• Exercise: Beginning with the line that contains "Sitemap (465, 1825)" in the material below, print each line exactly until the line that contains "Products (329, 162)" has been printed, then stop.

══ Data to use ══

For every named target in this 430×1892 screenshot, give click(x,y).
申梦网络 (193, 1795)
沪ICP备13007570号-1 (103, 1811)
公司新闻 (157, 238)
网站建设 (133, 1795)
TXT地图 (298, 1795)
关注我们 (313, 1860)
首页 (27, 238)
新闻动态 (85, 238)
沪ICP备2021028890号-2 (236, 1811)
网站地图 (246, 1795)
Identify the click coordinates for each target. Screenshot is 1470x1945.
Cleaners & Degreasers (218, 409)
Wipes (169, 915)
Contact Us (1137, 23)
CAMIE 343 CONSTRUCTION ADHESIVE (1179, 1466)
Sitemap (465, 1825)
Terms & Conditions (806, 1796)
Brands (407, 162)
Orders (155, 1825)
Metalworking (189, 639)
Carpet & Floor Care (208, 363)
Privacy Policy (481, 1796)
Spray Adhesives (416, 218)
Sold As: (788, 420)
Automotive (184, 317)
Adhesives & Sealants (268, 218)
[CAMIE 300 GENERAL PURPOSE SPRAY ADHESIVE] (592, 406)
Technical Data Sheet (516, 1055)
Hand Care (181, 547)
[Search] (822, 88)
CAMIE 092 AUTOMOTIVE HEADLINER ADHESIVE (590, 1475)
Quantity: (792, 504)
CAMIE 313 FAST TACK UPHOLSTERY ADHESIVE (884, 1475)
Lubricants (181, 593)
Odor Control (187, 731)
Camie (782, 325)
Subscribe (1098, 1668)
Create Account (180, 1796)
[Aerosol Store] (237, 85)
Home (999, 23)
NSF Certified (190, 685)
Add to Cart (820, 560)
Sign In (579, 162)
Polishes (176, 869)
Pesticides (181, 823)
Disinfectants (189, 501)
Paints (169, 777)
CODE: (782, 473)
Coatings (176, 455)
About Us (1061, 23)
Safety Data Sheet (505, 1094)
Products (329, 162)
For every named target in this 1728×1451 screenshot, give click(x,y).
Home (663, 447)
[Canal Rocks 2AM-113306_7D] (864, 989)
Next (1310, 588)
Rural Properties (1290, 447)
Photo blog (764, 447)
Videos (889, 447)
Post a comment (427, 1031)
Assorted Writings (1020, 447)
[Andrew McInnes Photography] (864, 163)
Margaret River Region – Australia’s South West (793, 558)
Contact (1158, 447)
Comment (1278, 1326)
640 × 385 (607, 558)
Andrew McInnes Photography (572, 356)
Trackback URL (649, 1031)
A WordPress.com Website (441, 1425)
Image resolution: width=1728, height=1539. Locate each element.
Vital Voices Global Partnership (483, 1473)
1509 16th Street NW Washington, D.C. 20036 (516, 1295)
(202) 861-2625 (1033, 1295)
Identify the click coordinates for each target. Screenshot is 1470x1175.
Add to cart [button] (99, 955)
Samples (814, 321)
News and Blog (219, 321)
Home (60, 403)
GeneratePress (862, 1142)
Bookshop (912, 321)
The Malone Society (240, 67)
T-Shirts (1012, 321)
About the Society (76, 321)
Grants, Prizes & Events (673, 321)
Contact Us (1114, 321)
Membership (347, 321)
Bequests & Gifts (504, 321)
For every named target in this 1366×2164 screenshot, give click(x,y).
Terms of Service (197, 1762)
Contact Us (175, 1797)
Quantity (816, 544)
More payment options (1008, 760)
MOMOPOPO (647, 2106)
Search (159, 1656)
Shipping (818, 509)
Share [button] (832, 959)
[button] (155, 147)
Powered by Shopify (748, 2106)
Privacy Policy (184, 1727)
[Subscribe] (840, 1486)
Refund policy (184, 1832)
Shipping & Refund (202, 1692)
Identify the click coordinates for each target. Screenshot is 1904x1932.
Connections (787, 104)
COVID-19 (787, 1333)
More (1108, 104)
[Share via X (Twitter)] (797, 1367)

═══

• Problem solution:
Sitemap (465, 1825)
Terms & Conditions (806, 1796)
Brands (407, 162)
Orders (155, 1825)
Metalworking (189, 639)
Carpet & Floor Care (208, 363)
Privacy Policy (481, 1796)
Spray Adhesives (416, 218)
Sold As: (788, 420)
Automotive (184, 317)
Adhesives & Sealants (268, 218)
[CAMIE 300 GENERAL PURPOSE SPRAY ADHESIVE] (592, 406)
Technical Data Sheet (516, 1055)
Hand Care (181, 547)
[Search] (822, 88)
CAMIE 092 AUTOMOTIVE HEADLINER ADHESIVE (590, 1475)
Quantity: (792, 504)
CAMIE 313 FAST TACK UPHOLSTERY ADHESIVE (884, 1475)
Lubricants (181, 593)
Odor Control (187, 731)
Camie (782, 325)
Subscribe (1098, 1668)
Create Account (180, 1796)
[Aerosol Store] (237, 85)
Home (999, 23)
NSF Certified (190, 685)
Add to Cart (820, 560)
Sign In (579, 162)
Polishes (176, 869)
Pesticides (181, 823)
Disinfectants (189, 501)
Paints (169, 777)
CODE: (782, 473)
Coatings (176, 455)
About Us (1061, 23)
Safety Data Sheet (505, 1094)
Products (329, 162)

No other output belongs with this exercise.